Document section >>
-- BEGIN --
Ab- Eb- Bb- F- C- G- D- A- E- B- F#- C#- Ab
From C upwards, the 5 fifths are tempered as follows,(cent):
-4.7, -4.7, -4.7, -4.7, 0(perfect between E and B), -4.7
The tempering-sum in this "closed"
system is P, the
Pythagorean comma. Check: 5
*4.7 = 23.5 cent (=P).
In "wohltemperirt", within the
C-major triad, the third C-E
beats definition-wise
at the same rate as the fifth C-G.
It turns out that the intervening
minor third E-G within
the basic triad of C-major,
C-E-G, beats exactly FOUR times
at the fifth's rate. This represents
a proportionally
beating triad - in very small
numbers indeed.
Overall, omitting signs, 4,1,1;
total sum 6.
In what follows, the relative
beat-rates of a reduced
interval, i. e. smaller than
perfect, gets a negative sign
(mathematically). An enlarged
interval, the positive sign.
For the (MAJOR) C-triad "wohltemperirt" there holds:
minor third, major third and fifth beating at
-4
1 -1.
Thus, (-4,
1, -1)
Let - in a MINOR triad - the
(upper) major third,
enlarged, beat at the same rate
as the reduced fifth.
In this case, the not so well
known relation holds:
minor third, major third and fifth beating at
-3
1 -1.
Thus, (-3,
1, -1)
Related to these obervations,
a Belgian mathematician,
FRANK JANSSENS, discovered and
published generalized
relations concerning beats in
triads:
Janssens, Frank: On the Relations
of Beats within Tempered
Triads. Acustica, S.
Hirzel Verlag Stuttgart, Vol. 40/3,
1978, page 200-202.
His remarkable results, accessible
in ACUSTICA, are
perhaps not generally known.
I missed to suspect the
existence of such formulae and
was unable to find them.
To recapitulate Janssen's results:
Let us designate the beats of
a triad's intervals by
t, T
and F, respectively, for beat
rates of
minor third, major third and
fifth.
(Beat rates carry mathematical
signs - see above).
-- END --
Exercise material >>
-- BEGIN --
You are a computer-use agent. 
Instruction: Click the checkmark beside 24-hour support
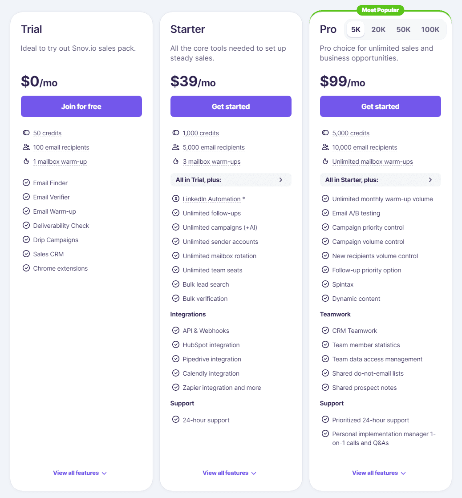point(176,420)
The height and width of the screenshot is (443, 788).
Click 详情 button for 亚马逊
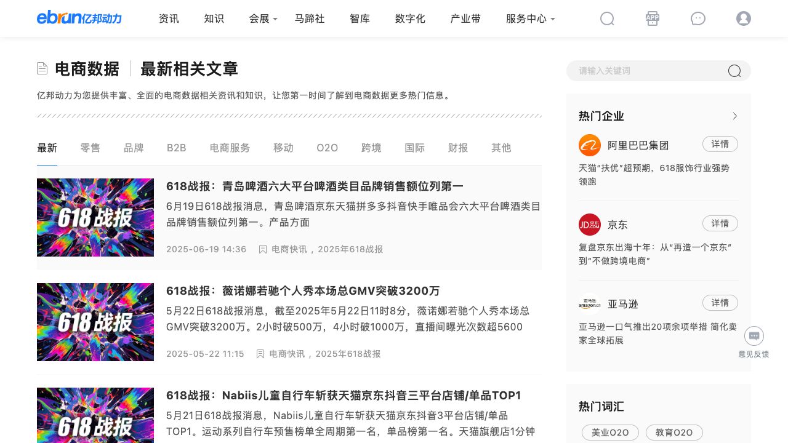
-- END --
Your tasks >>
• A. In the text on beating triads, who published the generalized relations about beats in triads?
• B. Write out every line of the entries that follow the text again, requests included, but add 81 to each number in the answer coordinates. Leave the pictures out.

Answers to the problems >>
• A. Frank Janssens, a Belgian mathematician.

• B.
You are a computer-use agent. 
Instruction: Click the checkmark beside 24-hour support
point(257,501)
The height and width of the screenshot is (443, 788).
Click 详情 button for 亚马逊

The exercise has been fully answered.